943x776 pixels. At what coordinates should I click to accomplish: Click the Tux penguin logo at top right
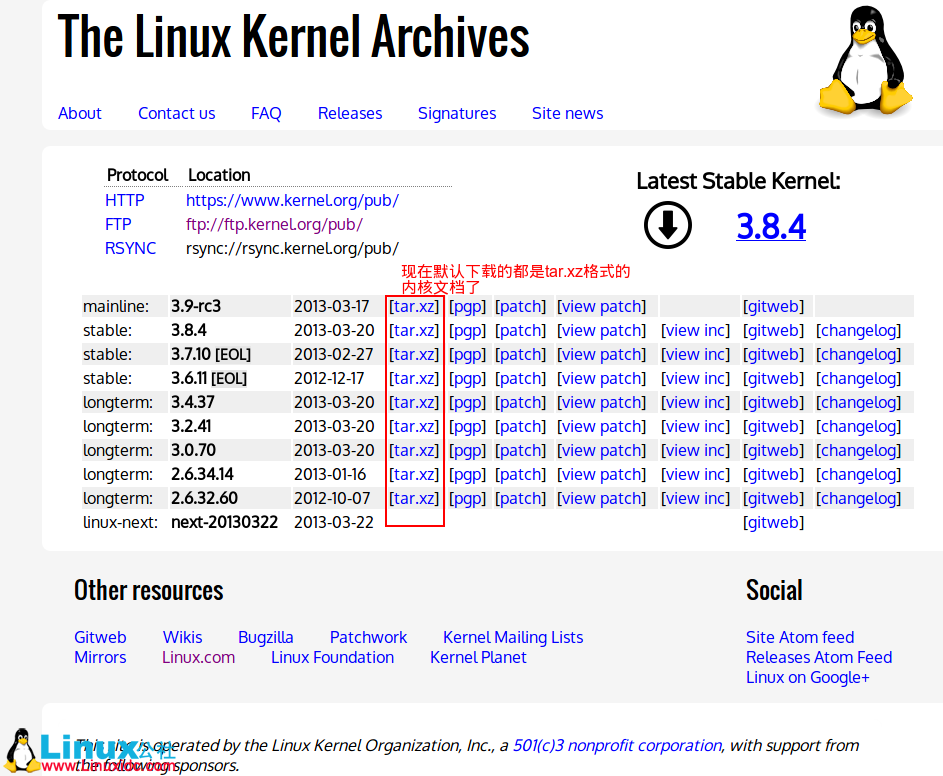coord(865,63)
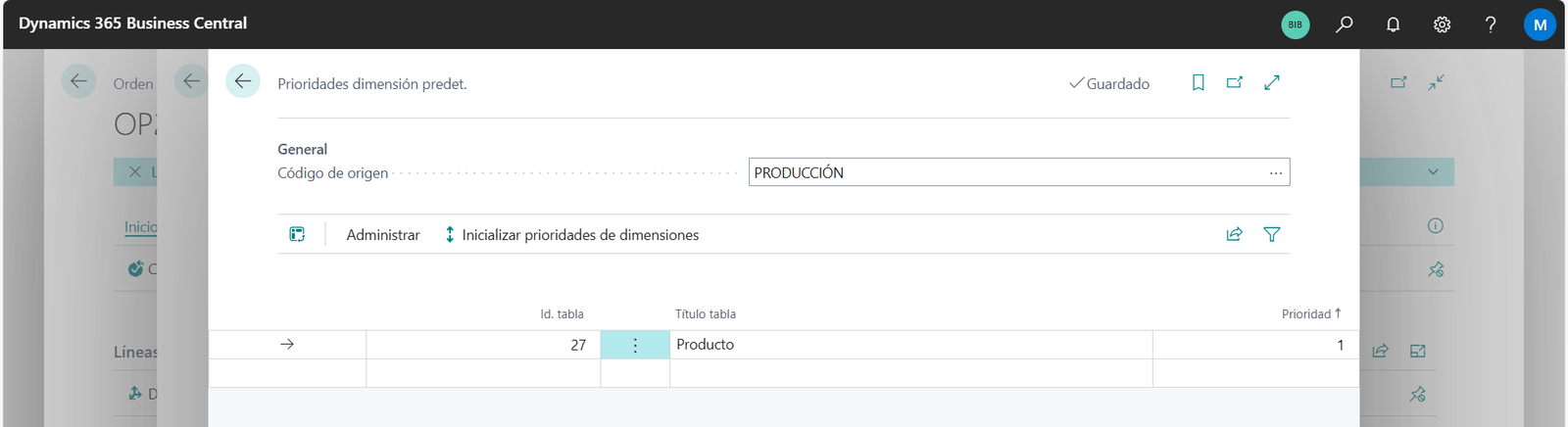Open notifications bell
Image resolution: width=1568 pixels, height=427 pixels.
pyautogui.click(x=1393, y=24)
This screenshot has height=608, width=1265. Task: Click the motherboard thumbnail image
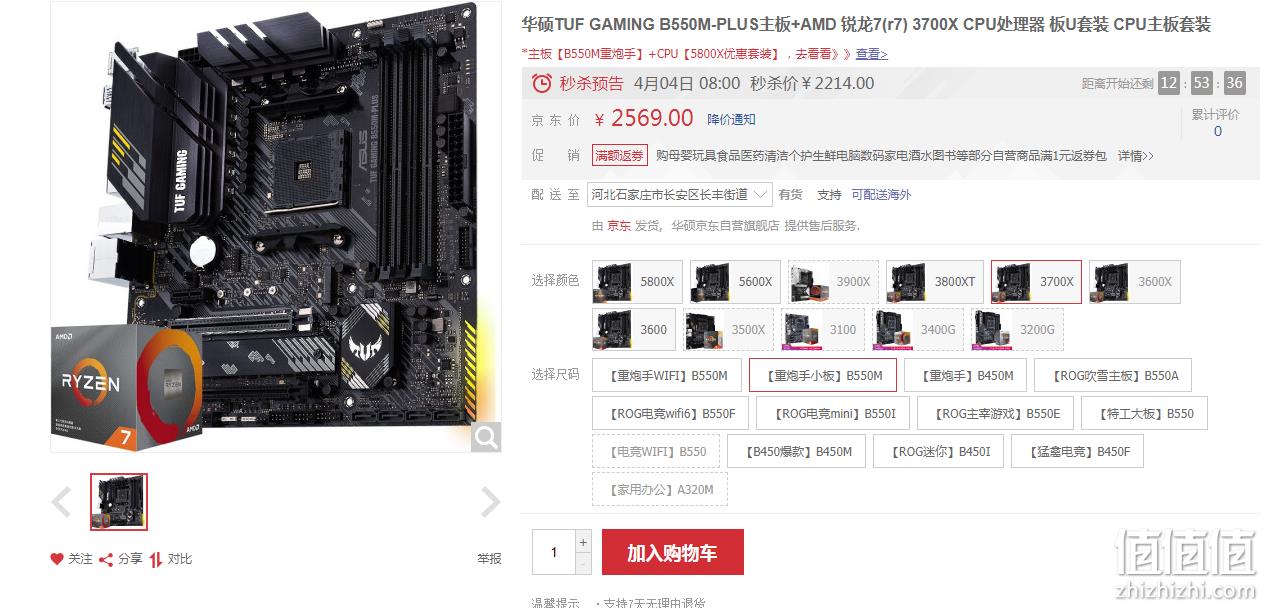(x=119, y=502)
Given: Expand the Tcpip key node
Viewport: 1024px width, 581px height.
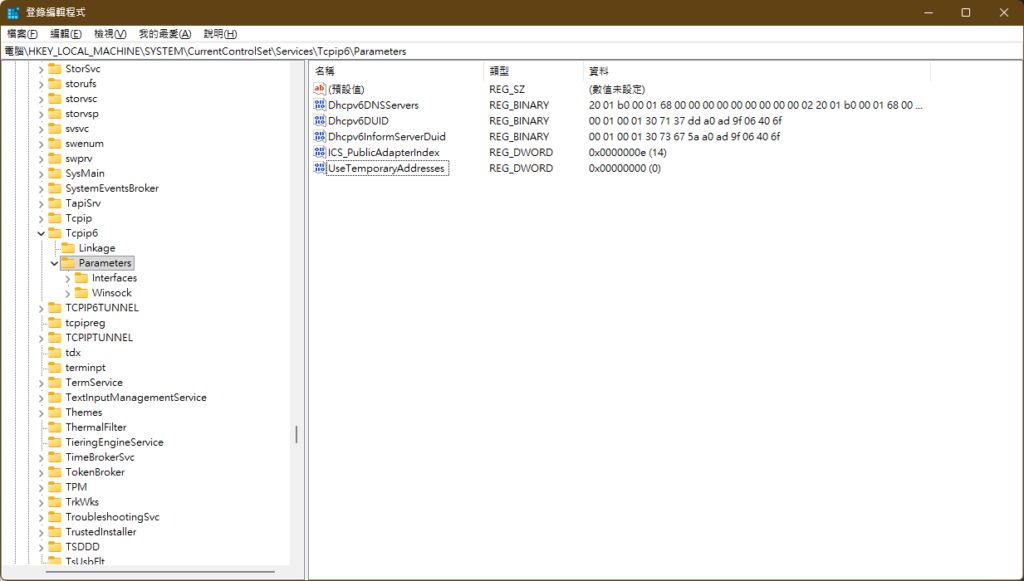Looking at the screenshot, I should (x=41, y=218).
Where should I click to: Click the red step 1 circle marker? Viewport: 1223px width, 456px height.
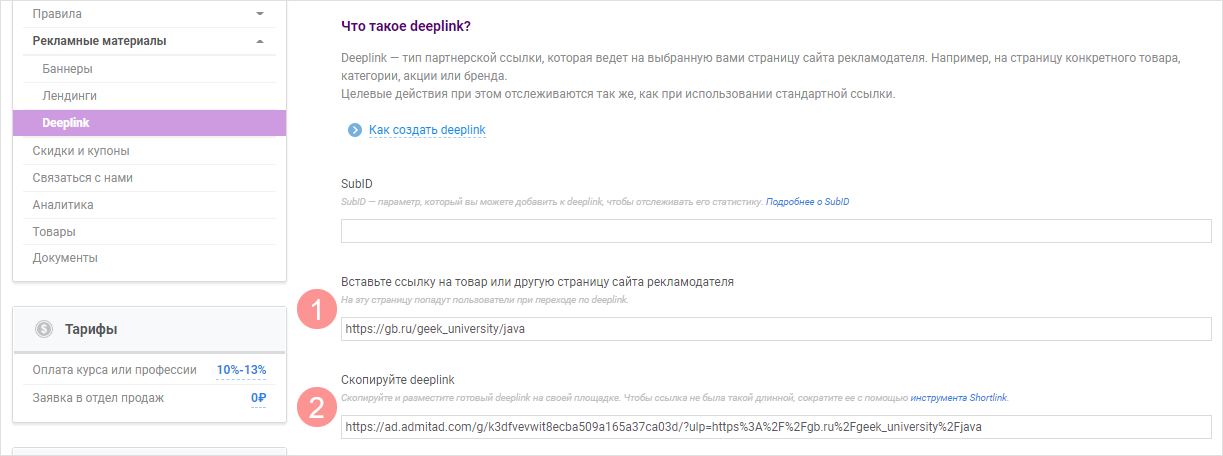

_ _ _ _ _ _ _

**Work to complete:**
Skipping any pictures, copy the line that holds "Given: Expand the Tcpip key node" and each line after it through the last line of the records, unchanged, and no other lines.

**Finished exercise:**
Given: Expand the Tcpip key node
Viewport: 1024px width, 581px height.
Looking at the screenshot, I should (x=41, y=218).
Where should I click to: Click the red step 1 circle marker? Viewport: 1223px width, 456px height.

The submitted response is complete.